Sunday, May 18, 2014

You need an invitation to party at my house. If you don't have one, I'll probably blog about it angrily later.

My sickness is increasing seemingly in direct negative correlation with the volume and strength of my voice. Today I stayed home from church to rest and recuperate before work starts up again tomorrow and in doing so I realize something: none of these flies fear me.

After I tried and failed to kill any flies with my semi-nude screaming, and after Peter had composed himself and decided to help, he took to murdering the pests with his belt. We took turns hitting them and smooshing them, and tag teaming our hits, and it really seemed all sorts of effective. Here's a photo I took of Peter in action:

This morning as we were having breakfast, he noted that we seemed to have squelched the problem, cause there were no more flies. YAY! 

What has happened?? I was a fearsome beast capable of striking fear into the hearts of bugs, and now I am being bullied by flies. This is uncool. It seems that my help in killing the bugs was actually incredibly limited, and they are in fact only afraid of my mighty, belt wielding husband. 

Here's a picture I took of me unhappy in bed: 

This information that flies don't fear my wrath is upsetting, but for more reasons than you might think. 

It seems the longer we are married, the more I realize that I am NOT a strong, independent woman who don't need a man (I tried to write "no" man, but the existence of a double negative on my blog, even if ironically, was too painful to permit.) I'm all about feminism, and in fact I'm 100% sure that on a later date I will write a "Feminism Guide for Dummies: Misandrists and Misogynists Need Not Apply" because I'm so constantly amazed at how many people tell me, "Well, I'm not a feminist or anything." Really? You're not? I think you may be. Do you think men and women aren't equal? I'm sincerely interested. 

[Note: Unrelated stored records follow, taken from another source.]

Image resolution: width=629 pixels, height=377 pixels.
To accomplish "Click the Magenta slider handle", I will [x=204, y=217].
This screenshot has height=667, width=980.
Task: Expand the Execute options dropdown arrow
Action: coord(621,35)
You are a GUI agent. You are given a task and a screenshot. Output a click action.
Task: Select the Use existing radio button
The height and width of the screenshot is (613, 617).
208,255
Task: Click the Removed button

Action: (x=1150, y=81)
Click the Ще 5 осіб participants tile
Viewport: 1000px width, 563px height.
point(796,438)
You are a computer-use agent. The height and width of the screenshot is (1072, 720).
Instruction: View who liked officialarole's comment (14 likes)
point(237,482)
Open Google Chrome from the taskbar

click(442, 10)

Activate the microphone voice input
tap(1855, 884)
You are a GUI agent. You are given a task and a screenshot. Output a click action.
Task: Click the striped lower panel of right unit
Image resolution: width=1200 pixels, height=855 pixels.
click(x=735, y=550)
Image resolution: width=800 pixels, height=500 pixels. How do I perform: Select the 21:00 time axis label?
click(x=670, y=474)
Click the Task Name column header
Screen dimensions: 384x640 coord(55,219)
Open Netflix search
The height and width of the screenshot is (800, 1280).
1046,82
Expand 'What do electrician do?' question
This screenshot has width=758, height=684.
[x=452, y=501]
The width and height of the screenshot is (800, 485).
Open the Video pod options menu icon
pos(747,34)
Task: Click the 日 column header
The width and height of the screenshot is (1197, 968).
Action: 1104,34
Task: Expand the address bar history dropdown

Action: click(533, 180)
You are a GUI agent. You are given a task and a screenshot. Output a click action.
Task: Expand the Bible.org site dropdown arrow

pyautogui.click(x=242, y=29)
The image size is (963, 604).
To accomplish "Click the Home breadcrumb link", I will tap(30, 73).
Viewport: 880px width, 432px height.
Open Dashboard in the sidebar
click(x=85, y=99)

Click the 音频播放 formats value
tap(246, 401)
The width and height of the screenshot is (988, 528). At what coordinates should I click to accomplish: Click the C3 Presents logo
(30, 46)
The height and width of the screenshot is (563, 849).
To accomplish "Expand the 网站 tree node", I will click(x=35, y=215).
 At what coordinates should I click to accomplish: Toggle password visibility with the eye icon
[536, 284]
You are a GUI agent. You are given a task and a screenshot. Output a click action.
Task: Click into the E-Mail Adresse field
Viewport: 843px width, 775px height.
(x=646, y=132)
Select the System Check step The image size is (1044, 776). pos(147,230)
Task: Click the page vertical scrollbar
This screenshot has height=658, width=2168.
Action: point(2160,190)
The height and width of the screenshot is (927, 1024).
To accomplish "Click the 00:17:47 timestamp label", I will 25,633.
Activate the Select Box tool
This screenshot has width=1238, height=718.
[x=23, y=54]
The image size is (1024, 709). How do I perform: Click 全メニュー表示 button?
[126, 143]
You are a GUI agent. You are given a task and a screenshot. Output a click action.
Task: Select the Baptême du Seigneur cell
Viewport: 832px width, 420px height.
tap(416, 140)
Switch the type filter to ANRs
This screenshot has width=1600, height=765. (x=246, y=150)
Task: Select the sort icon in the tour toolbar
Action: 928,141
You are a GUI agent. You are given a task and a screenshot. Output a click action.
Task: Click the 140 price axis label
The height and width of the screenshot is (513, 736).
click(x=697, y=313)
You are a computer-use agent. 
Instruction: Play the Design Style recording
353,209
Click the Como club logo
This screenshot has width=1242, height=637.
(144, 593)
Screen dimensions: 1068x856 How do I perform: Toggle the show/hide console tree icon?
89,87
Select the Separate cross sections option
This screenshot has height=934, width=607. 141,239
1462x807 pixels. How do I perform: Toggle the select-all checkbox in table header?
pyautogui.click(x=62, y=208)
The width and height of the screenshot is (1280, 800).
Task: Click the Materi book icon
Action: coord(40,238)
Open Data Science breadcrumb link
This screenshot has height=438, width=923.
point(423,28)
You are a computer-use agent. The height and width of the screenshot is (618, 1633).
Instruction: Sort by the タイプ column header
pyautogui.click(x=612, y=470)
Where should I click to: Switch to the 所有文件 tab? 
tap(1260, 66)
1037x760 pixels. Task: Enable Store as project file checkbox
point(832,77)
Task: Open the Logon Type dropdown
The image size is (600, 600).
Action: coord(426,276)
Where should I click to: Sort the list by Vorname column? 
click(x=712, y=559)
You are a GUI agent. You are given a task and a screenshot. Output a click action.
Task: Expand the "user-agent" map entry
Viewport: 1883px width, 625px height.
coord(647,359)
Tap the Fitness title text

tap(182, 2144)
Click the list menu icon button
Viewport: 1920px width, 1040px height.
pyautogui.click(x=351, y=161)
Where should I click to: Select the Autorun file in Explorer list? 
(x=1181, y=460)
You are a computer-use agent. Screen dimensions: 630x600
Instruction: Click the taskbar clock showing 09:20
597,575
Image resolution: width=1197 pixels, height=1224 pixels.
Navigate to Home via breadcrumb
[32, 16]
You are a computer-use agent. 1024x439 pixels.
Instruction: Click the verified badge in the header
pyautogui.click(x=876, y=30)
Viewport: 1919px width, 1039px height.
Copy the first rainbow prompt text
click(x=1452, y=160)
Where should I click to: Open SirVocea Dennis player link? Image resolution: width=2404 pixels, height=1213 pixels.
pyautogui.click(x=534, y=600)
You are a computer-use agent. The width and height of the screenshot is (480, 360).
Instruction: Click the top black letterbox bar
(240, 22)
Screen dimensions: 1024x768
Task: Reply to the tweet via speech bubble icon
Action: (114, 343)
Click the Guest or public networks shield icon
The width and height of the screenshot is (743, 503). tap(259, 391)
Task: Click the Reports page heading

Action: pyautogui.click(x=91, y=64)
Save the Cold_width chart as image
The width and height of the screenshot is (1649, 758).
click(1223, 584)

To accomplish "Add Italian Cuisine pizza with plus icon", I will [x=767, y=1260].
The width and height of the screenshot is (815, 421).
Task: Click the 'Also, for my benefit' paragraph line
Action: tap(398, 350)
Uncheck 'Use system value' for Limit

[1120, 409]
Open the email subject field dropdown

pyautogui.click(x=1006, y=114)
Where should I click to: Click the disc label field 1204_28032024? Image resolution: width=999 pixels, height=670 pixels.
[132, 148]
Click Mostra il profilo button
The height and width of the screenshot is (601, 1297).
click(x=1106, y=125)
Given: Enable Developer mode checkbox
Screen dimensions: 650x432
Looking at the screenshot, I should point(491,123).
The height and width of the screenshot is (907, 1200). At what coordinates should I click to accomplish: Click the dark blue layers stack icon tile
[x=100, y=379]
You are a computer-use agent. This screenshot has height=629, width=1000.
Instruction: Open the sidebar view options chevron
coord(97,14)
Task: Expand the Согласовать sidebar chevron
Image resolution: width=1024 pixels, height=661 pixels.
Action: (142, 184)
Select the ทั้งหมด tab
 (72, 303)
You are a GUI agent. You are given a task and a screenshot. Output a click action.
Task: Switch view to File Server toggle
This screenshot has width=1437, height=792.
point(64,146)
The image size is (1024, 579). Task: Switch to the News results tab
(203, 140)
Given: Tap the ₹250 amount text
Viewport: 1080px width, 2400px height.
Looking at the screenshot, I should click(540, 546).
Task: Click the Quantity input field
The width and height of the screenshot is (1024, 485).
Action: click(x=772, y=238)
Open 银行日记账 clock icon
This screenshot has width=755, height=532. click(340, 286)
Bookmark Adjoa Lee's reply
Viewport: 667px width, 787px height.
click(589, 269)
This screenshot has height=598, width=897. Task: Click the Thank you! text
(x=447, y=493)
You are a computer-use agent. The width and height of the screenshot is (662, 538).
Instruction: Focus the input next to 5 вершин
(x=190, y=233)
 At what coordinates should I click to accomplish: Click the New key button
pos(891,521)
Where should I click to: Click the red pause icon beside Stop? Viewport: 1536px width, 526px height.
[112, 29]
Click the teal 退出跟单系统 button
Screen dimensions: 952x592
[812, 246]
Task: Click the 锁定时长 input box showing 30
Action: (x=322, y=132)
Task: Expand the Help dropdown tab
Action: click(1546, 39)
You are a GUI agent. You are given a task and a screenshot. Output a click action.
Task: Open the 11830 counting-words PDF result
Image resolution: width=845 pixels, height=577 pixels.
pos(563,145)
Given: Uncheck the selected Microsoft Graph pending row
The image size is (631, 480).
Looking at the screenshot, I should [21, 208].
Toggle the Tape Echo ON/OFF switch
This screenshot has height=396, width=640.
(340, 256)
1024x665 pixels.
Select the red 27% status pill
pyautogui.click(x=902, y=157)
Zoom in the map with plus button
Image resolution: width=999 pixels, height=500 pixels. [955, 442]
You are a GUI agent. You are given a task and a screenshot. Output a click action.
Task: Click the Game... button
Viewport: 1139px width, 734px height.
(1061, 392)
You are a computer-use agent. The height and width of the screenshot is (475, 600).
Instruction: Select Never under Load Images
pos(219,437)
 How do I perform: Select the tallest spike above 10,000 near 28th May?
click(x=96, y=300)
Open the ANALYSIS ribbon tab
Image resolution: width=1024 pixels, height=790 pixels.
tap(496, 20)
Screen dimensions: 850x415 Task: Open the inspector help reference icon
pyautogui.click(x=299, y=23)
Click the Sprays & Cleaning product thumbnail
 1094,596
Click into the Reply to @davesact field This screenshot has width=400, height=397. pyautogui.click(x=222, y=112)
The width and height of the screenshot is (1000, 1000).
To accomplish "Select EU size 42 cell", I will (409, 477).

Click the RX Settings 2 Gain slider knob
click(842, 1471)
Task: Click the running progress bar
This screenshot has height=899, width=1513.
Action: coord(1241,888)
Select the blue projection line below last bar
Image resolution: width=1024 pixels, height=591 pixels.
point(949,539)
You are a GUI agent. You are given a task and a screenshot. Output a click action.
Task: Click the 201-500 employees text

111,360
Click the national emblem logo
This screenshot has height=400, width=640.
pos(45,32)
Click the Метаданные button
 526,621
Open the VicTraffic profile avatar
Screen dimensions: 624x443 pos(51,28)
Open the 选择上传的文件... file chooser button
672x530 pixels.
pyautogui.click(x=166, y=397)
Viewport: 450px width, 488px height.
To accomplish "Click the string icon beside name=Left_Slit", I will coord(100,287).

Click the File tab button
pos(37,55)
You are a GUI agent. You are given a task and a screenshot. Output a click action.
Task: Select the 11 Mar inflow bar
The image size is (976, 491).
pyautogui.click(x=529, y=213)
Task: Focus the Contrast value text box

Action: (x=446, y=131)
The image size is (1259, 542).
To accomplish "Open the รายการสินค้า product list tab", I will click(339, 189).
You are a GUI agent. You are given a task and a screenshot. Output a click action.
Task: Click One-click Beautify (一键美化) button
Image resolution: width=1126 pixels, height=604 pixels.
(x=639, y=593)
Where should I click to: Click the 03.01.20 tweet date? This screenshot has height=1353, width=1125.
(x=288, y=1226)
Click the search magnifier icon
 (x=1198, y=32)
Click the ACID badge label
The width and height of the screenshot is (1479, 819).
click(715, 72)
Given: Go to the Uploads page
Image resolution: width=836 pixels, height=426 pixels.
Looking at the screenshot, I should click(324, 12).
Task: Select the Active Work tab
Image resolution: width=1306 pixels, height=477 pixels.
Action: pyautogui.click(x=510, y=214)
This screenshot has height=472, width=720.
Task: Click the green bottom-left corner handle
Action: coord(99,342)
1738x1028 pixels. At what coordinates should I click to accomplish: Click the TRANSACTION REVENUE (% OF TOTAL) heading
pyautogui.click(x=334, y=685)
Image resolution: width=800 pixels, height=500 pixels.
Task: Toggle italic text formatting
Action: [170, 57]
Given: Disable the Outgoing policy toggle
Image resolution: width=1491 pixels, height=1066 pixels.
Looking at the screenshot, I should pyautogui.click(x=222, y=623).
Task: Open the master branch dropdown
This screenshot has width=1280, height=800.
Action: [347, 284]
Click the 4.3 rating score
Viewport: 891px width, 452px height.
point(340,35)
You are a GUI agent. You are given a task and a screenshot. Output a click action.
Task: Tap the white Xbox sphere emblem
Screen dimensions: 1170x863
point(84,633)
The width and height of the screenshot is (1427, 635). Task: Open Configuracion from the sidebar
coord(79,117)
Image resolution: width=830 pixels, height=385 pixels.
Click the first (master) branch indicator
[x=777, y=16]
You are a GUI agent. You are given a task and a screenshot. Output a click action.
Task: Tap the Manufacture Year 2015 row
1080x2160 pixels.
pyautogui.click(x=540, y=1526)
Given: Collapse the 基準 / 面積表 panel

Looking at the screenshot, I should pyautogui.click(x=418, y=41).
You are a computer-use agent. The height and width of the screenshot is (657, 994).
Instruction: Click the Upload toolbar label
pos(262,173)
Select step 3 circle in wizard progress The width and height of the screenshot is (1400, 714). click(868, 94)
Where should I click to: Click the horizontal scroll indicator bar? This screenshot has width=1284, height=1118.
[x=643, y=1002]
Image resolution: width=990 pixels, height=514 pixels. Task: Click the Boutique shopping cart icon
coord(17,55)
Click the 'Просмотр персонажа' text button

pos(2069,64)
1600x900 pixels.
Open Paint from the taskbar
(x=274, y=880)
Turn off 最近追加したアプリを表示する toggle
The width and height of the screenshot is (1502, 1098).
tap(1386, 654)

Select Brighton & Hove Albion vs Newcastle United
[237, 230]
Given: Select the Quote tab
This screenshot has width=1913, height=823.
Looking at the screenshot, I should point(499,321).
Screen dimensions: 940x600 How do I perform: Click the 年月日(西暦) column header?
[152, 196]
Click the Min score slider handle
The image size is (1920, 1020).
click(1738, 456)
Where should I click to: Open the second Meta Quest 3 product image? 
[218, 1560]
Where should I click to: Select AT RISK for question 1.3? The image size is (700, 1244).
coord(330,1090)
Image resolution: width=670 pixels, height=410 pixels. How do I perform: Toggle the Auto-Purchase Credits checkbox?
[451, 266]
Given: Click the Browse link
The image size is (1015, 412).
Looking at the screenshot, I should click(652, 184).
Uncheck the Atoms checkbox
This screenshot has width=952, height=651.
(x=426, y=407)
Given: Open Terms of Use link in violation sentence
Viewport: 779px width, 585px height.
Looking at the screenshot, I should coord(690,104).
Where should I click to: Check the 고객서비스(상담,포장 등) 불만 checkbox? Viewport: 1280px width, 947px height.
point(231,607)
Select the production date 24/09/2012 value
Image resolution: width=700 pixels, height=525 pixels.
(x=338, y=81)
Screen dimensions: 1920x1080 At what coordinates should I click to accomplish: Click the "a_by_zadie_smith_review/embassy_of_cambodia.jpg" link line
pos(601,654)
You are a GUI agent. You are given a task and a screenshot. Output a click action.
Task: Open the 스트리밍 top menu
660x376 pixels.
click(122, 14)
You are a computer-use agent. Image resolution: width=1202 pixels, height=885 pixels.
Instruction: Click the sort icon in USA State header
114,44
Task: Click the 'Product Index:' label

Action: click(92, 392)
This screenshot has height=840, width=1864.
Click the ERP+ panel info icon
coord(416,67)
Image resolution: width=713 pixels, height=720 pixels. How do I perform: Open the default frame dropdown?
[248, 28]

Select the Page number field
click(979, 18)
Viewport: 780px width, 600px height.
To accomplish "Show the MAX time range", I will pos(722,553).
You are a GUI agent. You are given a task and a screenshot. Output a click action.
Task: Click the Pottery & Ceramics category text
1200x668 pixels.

Okay, hang on. Need to work out my original point again. 

Right, I'm all about feminism. Since getting married, though, I find myself foiled by things such as stubborn jar lids. 

"I. Can. Do. It." I strain, pulling on a lid. "I. Can. Do. It." chanting determinedly while a vein bursts somewhere in my skull 
"Need help?" Peter offers, 
"I. Can. Do. It." I continue to insist, until I eventually give myself a friction burn on my hand, have an aneurism, or crap my pants, whatever happens first. 

Dozens of jars that Peter has opened for me and now these dumb flies attest to me I can't survive on my own, and in fact this marriage is one of necessity, not just romance.